The first single, ‘One Strike’ is a perfect reintroduction to a group responsible for some of the most lushly produced singles of the last 20 years (‘Pure Shores’, ‘Black Coffee’, ‘War of Nerves’). During understated synths and a clapping drum beat we hear of the moment Nicole Appleton found out that Liam Gallagher had been unfaithful to her – “shattered, pieces of your words take aim, your poisoned tongue, but I don’t want to believe you, torn up, stitches of my own heart ache”. Its hard hitting lyrics are a contrast to the comforting atmospherics of the music.
‘One Woman Man’ deals with a similar subject matter, the opening lines asking, “sometimes is it better to let go?”. It boasts one of the best choruses on Red Flag, complete with big drums and stabs of strings that increase the dramatic impact of the lyrics. It would make a great single to continue their perfect run. ‘Puppet On a String’ is also an obvious future single.
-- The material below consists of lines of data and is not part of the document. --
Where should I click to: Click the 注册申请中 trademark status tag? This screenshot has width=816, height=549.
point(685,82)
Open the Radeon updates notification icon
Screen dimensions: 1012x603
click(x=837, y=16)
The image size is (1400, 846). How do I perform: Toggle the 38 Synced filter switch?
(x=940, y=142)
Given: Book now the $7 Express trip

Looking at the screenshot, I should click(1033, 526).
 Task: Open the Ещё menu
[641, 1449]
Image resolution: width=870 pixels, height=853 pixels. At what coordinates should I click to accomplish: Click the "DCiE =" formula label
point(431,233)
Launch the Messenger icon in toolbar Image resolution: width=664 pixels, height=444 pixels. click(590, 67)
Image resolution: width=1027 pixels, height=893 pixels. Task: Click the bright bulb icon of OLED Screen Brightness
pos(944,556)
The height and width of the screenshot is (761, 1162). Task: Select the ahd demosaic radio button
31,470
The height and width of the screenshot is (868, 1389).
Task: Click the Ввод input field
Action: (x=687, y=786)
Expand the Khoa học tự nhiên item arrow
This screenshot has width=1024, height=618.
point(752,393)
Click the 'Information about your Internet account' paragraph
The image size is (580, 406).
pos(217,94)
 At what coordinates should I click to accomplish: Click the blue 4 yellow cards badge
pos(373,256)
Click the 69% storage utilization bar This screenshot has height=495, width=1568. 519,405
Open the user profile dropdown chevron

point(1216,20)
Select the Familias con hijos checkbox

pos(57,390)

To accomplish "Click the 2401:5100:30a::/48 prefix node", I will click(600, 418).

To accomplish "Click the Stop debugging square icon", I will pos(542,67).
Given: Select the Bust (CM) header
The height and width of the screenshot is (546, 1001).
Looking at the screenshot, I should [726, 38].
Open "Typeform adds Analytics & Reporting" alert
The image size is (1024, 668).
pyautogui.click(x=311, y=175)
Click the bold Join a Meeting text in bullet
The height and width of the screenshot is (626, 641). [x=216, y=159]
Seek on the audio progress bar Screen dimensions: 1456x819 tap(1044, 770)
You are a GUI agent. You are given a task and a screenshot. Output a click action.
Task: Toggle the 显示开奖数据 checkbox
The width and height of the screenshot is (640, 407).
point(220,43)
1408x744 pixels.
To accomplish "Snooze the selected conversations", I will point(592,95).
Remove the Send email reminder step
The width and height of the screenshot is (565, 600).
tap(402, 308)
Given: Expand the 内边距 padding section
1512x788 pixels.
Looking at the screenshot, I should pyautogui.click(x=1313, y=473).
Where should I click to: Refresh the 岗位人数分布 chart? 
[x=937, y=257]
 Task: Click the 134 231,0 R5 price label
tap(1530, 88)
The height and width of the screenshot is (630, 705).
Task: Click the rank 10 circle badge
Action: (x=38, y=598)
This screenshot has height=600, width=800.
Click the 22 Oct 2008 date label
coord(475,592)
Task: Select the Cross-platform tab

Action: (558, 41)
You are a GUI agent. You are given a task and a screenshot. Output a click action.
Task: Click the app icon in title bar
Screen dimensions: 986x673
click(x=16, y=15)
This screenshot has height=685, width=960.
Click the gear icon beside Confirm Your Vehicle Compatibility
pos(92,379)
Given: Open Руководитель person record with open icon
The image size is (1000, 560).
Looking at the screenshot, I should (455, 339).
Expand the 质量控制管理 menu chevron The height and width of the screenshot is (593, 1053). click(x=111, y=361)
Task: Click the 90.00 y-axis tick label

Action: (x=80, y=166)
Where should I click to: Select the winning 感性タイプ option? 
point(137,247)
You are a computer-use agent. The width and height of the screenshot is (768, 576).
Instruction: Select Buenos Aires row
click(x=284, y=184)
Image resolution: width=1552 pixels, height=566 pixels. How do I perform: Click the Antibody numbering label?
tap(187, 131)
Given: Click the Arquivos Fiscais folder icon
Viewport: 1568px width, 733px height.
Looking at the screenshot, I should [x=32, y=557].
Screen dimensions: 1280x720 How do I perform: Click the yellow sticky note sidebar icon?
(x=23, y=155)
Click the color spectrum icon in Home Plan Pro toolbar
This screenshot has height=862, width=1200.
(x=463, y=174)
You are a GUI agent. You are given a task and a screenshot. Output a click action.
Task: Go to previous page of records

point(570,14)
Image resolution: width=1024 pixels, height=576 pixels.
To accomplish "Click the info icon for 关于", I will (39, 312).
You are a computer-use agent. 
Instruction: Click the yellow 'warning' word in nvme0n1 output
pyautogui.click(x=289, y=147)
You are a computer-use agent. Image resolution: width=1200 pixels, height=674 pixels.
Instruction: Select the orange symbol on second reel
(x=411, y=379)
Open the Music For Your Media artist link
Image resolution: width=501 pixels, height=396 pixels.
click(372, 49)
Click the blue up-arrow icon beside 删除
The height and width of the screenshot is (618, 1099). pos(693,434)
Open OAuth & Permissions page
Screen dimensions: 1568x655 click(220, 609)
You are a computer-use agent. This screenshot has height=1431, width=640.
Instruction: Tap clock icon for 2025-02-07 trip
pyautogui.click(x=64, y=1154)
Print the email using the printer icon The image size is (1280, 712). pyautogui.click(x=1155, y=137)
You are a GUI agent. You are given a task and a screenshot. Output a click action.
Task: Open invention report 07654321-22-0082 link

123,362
Its breezy and addictive chorus shows the excellent songwriting of Shaznay Lewis.
‘Who Hurt Who’ is a beautiful stripped down ballad written by Melanie Blatt and led by Natalie Appleton. It brings one of many emotional highpoints on Red Flag. The harmonies when they sing “I still need your arms around me” are stunning. All four members of All Saints have strong vocals but ‘Who Hurt Who’ is where Appleton’s fragility is the main focus.
‘Ratchet Behaviour’ is Red Flag’s only weak moment. It has hints of 2006’s single ‘Rock Steady’, but sounds like an M.I.A. rip off. The transition of ‘Ratchet Behaviour’ into the incredible title track brings things back to order and shows the fighting spirit that runs through this record. The verses are made up of tribal rhythms (a common musical theme here), minimal instrumentation, and a beautifully uplifting chorus explodes into life. The keyboards and gorgeous harmonies recall their excellent William Orbit productions on Saints & Sinners.
‘Pieces’ is a triumphant closer with the defiant lyric “here’s to a blue sky and pastures new”. The cooing backing vocals and positive lyrics are a fitting finale for an album that, despite its tales of heartbreak, is about hope and rebirth.
All the frustrations of All Saints’ stop-starting career has been put aside with Red Flag. It’s a perfect balance of self-assured songs that sounds fresh and unmistakably All Saints without chasing modern trends in music. Red Flag sounds effortlessly cool in the same way that has always made them appealing. I hope this is more than another brief stop for them and instead signals a new stage in their career.